When a professor asks what is the central image of a poem, what am I looking for?
Discuss in specific detail the symbolic significance and function of the central image in one of the poems OR compare how the central image functions in each of the poems to shape the poem's structure and meaning.
Your professor is referring to the main image which is to be found in most poems. You can find discussions of many poems with central images in eNotes. For example, in Robert Frost's heavily discussed "The Road Not Taken," the central image is a place where two roads diverge in the woods. In Shakespeare's heavily discussed Sonnet #55, the central image is a cemetery full of tombstones and monuments. In Edgar Allan Poe's heavily eNoted poem "The Raven" the central image is that of a raven sitting on top of a bust of the goddess Pallas Athene. In John Keats's heavily eNoted "Ode to a Skylark" the central image is a skylark singing in some bushes.
It is pretty easy to find the central image and then to see why and how the poet is using it. In Wordsworth's famous poem "The Daffodills" the central image is a field full of golden daffodills. In Keats's "On First Looking into Chapman's Homer" the central image is a book containing a translation of Homer. In Robert Frost's "Stopping by Woods on a Snowy Evening" the central image is a stand of trees being covered with snow. In Robert Browning's famous "My Last Duchess," also heavily covered in eNotes, the central image is a portrait of a beautiful young woman. Hart Crane wrote a famous poem about the Brooklyn Bridge. Guess what the central image was.

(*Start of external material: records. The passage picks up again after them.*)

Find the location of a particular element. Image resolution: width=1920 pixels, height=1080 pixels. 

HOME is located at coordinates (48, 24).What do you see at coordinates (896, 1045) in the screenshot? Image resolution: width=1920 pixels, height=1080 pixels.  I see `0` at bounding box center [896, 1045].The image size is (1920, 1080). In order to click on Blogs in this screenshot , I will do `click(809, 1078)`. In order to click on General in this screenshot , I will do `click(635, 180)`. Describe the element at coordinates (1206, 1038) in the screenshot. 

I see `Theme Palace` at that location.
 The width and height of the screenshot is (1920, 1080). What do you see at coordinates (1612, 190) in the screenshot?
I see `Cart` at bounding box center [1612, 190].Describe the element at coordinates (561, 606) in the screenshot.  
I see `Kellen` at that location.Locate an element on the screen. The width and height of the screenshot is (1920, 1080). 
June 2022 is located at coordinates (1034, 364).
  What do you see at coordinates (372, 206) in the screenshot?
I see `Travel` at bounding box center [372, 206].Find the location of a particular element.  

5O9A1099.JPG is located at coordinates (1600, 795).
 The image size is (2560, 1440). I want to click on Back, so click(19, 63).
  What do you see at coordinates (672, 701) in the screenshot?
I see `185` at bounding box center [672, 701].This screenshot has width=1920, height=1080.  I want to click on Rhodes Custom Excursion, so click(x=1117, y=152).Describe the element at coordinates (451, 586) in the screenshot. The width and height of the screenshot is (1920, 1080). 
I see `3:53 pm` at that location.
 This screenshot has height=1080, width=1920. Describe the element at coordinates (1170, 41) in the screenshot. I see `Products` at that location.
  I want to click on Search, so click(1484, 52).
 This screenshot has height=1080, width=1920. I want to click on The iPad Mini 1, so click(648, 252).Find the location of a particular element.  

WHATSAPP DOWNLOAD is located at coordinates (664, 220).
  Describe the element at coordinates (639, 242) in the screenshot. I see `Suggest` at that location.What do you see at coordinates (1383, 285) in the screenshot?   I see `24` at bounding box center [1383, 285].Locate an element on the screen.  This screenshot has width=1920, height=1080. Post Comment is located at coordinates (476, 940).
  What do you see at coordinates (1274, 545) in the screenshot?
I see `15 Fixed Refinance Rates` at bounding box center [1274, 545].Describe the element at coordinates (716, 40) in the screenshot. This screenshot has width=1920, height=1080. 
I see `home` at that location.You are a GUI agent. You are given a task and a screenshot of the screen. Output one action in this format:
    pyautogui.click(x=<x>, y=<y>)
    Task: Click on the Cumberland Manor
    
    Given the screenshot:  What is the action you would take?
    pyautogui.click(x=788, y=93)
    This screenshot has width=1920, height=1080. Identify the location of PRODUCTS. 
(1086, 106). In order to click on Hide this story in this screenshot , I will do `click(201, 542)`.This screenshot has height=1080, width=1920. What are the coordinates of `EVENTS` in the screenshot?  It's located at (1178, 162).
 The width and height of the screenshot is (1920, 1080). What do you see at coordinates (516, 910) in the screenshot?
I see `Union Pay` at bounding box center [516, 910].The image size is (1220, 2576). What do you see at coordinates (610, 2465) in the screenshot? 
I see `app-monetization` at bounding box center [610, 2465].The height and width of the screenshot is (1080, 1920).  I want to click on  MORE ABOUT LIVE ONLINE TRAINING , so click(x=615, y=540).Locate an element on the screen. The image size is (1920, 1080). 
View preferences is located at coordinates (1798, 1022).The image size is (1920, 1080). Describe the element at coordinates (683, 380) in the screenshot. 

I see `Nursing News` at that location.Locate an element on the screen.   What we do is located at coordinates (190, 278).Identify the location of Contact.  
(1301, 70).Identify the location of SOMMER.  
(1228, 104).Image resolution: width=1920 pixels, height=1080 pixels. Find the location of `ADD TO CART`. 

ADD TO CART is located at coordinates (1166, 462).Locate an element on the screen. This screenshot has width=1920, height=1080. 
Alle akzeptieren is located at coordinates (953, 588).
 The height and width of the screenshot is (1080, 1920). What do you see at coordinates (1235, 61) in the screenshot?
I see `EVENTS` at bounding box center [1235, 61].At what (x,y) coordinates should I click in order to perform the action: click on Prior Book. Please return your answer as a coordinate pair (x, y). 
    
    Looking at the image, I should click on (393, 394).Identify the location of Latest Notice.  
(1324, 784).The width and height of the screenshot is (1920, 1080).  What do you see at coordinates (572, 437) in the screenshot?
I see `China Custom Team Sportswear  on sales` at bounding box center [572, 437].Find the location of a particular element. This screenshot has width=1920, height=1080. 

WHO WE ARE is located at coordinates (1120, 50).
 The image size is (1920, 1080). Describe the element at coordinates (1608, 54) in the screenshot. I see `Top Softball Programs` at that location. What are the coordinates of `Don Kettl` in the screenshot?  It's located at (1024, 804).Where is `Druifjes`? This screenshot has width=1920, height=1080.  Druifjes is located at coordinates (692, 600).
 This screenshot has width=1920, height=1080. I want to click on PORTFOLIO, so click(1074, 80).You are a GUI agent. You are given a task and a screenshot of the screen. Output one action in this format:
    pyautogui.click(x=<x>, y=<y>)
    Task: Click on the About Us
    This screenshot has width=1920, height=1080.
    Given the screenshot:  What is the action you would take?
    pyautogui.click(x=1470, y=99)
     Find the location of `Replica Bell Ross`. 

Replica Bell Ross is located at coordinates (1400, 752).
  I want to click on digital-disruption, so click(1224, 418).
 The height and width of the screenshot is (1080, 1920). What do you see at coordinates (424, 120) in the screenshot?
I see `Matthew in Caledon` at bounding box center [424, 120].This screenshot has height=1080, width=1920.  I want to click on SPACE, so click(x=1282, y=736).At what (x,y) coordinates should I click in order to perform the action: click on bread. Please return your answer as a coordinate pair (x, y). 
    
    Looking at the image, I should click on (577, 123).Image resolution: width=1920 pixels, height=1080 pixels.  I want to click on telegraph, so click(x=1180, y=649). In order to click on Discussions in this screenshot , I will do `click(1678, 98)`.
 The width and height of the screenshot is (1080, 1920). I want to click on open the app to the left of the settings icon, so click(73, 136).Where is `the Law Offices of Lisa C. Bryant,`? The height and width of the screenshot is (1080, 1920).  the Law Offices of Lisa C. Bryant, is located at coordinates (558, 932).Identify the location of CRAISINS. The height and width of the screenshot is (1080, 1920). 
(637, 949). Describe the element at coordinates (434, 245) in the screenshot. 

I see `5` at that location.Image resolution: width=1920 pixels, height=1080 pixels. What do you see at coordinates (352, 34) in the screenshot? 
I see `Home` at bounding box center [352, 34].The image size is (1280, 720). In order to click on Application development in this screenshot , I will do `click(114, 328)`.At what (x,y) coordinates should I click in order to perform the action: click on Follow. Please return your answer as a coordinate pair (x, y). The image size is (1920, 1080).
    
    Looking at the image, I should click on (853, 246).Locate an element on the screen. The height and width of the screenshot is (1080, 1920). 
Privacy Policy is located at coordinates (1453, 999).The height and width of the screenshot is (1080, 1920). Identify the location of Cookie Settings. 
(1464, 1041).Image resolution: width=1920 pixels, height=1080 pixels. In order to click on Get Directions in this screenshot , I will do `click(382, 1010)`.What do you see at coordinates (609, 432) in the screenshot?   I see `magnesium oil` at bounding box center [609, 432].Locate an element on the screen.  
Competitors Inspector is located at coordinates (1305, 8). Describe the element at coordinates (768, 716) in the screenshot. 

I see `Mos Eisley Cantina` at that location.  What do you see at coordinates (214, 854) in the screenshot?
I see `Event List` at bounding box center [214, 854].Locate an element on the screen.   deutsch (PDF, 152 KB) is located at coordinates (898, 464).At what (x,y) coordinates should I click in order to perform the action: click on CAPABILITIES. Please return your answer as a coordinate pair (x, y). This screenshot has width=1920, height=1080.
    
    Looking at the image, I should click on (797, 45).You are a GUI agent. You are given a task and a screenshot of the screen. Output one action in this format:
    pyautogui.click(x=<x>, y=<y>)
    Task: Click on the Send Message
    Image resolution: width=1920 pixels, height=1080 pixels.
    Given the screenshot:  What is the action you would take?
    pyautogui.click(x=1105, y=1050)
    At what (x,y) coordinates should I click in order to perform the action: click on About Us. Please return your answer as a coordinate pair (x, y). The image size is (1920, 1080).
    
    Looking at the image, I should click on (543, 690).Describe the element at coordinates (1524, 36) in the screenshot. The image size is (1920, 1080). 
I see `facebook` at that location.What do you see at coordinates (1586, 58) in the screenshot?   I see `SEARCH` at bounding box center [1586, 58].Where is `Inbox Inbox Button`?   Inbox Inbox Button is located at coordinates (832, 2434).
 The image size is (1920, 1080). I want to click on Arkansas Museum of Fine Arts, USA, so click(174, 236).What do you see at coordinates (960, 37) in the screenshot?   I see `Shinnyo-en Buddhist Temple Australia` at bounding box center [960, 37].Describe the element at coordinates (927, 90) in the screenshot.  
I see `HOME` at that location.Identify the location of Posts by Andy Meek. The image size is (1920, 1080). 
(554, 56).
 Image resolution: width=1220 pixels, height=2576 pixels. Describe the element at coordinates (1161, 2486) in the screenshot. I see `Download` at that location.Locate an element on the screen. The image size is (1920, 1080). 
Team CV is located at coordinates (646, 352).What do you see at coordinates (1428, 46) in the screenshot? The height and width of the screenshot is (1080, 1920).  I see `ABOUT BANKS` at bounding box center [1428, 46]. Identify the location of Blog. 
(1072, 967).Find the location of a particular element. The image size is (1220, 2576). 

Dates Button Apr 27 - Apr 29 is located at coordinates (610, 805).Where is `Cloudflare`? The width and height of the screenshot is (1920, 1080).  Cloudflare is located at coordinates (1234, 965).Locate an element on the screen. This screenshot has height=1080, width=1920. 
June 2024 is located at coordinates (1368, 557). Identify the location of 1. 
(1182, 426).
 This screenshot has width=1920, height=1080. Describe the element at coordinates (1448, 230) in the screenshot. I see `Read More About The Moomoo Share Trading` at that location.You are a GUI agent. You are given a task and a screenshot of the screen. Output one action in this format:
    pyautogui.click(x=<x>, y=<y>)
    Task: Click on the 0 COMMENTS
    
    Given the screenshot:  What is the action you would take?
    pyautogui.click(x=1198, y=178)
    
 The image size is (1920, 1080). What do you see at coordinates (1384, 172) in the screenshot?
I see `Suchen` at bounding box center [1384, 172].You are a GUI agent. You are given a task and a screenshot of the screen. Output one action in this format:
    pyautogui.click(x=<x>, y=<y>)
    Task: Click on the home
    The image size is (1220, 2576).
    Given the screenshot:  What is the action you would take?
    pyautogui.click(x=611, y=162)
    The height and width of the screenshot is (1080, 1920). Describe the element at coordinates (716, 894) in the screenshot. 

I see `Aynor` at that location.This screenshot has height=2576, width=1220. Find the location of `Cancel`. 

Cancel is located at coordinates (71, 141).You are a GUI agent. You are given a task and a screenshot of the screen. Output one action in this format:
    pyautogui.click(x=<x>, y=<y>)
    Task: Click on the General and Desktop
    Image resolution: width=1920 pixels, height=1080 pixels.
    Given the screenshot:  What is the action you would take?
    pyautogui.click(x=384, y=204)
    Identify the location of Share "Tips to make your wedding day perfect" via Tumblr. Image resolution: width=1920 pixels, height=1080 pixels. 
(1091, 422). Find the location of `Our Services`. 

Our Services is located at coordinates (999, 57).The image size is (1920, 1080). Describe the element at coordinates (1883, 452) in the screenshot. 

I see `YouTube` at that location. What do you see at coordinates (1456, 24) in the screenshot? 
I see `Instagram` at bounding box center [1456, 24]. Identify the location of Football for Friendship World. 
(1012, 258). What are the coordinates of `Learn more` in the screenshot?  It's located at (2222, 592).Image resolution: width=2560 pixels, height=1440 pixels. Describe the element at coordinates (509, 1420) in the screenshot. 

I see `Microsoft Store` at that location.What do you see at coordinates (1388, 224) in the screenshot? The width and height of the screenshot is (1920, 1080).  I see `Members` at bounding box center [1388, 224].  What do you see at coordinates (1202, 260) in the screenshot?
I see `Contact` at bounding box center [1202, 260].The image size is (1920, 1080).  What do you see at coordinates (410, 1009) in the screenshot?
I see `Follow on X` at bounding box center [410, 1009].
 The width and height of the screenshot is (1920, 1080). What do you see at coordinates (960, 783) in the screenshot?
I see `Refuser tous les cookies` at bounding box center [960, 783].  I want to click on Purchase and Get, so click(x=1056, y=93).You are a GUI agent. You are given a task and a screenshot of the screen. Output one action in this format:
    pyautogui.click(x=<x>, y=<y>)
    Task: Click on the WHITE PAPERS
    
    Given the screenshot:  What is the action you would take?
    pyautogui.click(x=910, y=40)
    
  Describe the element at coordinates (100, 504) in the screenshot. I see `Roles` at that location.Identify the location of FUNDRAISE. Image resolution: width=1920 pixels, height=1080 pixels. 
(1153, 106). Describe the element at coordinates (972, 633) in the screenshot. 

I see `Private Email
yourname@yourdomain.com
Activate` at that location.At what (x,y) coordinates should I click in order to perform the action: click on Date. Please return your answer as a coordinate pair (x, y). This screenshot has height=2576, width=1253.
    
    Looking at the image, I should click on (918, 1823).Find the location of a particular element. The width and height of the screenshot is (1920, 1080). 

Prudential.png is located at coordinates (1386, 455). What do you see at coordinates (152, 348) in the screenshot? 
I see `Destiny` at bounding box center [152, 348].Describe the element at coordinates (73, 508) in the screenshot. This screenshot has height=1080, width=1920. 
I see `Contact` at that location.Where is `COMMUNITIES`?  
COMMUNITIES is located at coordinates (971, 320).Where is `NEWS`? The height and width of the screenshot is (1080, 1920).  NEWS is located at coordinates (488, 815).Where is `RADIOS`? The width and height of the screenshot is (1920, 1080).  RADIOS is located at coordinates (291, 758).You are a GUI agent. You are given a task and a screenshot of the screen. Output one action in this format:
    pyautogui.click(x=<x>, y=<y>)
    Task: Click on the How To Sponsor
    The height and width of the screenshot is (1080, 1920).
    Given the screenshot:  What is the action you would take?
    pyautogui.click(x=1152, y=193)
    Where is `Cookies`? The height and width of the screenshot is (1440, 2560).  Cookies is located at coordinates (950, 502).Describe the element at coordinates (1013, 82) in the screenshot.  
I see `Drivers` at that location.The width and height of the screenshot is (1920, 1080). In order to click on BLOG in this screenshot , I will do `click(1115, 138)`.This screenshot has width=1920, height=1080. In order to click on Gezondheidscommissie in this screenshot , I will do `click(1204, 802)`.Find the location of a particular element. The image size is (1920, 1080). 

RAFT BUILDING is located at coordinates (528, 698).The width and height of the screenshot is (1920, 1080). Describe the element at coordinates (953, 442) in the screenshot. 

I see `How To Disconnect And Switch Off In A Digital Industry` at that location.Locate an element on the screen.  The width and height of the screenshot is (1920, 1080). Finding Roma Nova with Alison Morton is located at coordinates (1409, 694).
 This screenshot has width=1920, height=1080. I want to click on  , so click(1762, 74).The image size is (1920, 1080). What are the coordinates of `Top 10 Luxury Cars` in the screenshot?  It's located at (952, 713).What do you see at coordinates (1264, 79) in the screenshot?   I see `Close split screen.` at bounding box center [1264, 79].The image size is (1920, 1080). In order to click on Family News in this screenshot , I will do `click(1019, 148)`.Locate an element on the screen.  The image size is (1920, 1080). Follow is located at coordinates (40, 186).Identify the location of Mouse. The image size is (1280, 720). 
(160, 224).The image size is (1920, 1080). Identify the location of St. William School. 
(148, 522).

I suggest that you read about some of these poems in eNotes and familiarize yourself with the concept of central images. From there, it should be easy to discuss why and how poets use them. The central image often serves as the inspiration for the poem itself, as with Wordsworth's "Daffodills." In other cases the central image serves as a metaphor for something the poet is experiencing or re-experiencing, as with Poe's raven.